» Alıntı metin:
================
Emsal Mahkeme Kararı Bakırköy 7. Asliye Ticaret Mahkemesi 2021/1034 E. 2022/642 K. 22.06.2022 T.

Görüntülediğiniz mahkeme kararı henüz kesinleşmemiştir. Yararlı olması amacıyla eklenmiştir.

T.C. BAKIRKÖY 7. ASLİYE TİCARET MAHKEMESİ

ESAS NO : 2021/1034 Esas
KARAR NO : 2022/642

DAVA : Tazminat (Sözleşmeden Kaynaklanan)
DAVA TARİHİ : 13/12/2021
KARAR TARİHİ : 22/06/2022
GEREKÇELİ KARARIN
YAZILDIĞI TARİH : 30/06/2022
Mahkememizde görülmekte olan davanın yapılan açık yargılaması sonunda,
GEREĞİ DÜŞÜNÜLDÜ:
Davacı vekili dilekçesinde özetle; müvekkili ile davalı arasında 02/03/2021 tarihli sözleşmede 3 adet kalıbın hazırlanması için anlaşma yapıldığını ve sözleşme gereği davalı tarafa numune verildiğini, müvekkilinin sözleşme gereği 63.000,00 TL + KDV olarak anlaşılan işin ön ödemesi için 32.170,00 TL ve çizim ücreti 2.000,00 TL olmak üzere toplam 34.170,00 TL ödeme yaptığı, davalının teslim borcunu yerine getirmediğini, sözleşmede açıkça teslim tarihi yazılı olmasına karşın teslimin gerçekleştirilmediğini, davalı tarafa sözleşme ile taahhüt edilen 3 adet kalıbın kusurlu olması ve zamanında teslim edilmemesine yönelik Bakırköy ……. Noterliği’nin 09/08/2021 tarihli ihtarnamesinin gönderildiğini, ihtarın tebliğ alınmasına rağmen cevap verilmeyip, ön ödemenin iade edilmediği veya kalıbın hazır halde teslim edilmediğini, TBK 125.maddesinin 2.fıkrasına göre müvekkilinin ifadan vazgeçip, müsbet zararın tazminini isteyebileceğini, müvekkilinin borcun ifasından vazgeçip gereği gibi yerine getirilmeyen borca karşılık vermiş olduğu ödemenin iadesi ile borcun ifa edilmemesinden kaynaklı davalının sebep olduğu menfi, müspet ve munzam zararların tazminini istemiştir.
================
» Yazılı alıştırma A: Mahkeme kararının "Görüntülediğiniz mahkeme kararı" ile "Tazminat (Sözleşmeden Kaynaklanan)" arasındaki bölümünü, iki uç dahil, "Tazminat" yerine "Alacak" koyarak düzenleyip yeniden yazın.
» Yazılı alıştırma B: Satırlarda "1181x724 pixels. At" ifadesinin geçtiği satırdan satırların sonuna kadar olan kısmı, iki uç dahil, aynen çoğaltın.
Mahkeme kararı ile satırlar arasında herhangi bir bağlantı yoktur.
================
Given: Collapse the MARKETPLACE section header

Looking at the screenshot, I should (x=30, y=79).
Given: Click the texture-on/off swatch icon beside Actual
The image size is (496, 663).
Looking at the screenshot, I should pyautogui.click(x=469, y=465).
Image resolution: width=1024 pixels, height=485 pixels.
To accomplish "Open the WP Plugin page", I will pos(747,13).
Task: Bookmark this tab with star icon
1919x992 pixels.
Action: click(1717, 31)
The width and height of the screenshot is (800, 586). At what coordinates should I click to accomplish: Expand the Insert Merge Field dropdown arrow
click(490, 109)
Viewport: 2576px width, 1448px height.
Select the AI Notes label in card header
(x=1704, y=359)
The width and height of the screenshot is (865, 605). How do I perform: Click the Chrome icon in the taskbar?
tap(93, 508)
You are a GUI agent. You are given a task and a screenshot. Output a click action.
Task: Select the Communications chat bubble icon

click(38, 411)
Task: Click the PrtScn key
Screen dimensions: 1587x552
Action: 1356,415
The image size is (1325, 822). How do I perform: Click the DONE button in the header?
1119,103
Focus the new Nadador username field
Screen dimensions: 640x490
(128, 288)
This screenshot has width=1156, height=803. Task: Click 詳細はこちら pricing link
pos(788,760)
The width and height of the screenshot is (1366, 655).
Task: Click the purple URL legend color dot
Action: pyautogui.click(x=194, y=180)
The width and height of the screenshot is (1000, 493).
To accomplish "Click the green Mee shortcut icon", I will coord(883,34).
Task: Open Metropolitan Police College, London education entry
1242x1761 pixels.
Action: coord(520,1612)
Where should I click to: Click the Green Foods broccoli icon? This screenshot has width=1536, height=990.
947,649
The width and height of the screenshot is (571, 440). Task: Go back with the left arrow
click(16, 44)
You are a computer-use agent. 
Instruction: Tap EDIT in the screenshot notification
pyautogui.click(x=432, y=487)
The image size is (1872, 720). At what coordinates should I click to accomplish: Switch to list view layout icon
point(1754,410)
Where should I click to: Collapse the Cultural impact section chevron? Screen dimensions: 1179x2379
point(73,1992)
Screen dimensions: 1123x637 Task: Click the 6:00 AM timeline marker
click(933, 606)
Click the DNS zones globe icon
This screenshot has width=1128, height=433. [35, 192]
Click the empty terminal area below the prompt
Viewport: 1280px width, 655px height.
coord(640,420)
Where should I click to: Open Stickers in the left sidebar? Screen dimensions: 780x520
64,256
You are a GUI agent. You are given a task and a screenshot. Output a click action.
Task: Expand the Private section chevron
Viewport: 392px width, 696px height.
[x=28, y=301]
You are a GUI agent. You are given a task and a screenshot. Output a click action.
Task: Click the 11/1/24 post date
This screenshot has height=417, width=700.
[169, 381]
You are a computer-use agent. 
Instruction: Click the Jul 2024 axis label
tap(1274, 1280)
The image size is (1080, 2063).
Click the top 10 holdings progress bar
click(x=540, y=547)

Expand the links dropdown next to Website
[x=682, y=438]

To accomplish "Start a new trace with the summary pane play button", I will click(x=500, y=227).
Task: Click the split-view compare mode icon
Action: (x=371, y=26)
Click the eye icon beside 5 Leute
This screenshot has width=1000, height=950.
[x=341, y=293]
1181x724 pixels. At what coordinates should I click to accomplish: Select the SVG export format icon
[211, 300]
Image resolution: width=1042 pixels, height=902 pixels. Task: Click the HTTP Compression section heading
================
» Alıştırma çıktısı A:
Görüntülediğiniz mahkeme kararı henüz kesinleşmemiştir. Yararlı olması amacıyla eklenmiştir.

T.C. BAKIRKÖY 7. ASLİYE TİCARET MAHKEMESİ

ESAS NO : 2021/1034 Esas
KARAR NO : 2022/642

DAVA : Alacak (Sözleşmeden Kaynaklanan)

» Alıştırma çıktısı B:
1181x724 pixels. At what coordinates should I click to accomplish: Select the SVG export format icon
[211, 300]
Image resolution: width=1042 pixels, height=902 pixels. Task: Click the HTTP Compression section heading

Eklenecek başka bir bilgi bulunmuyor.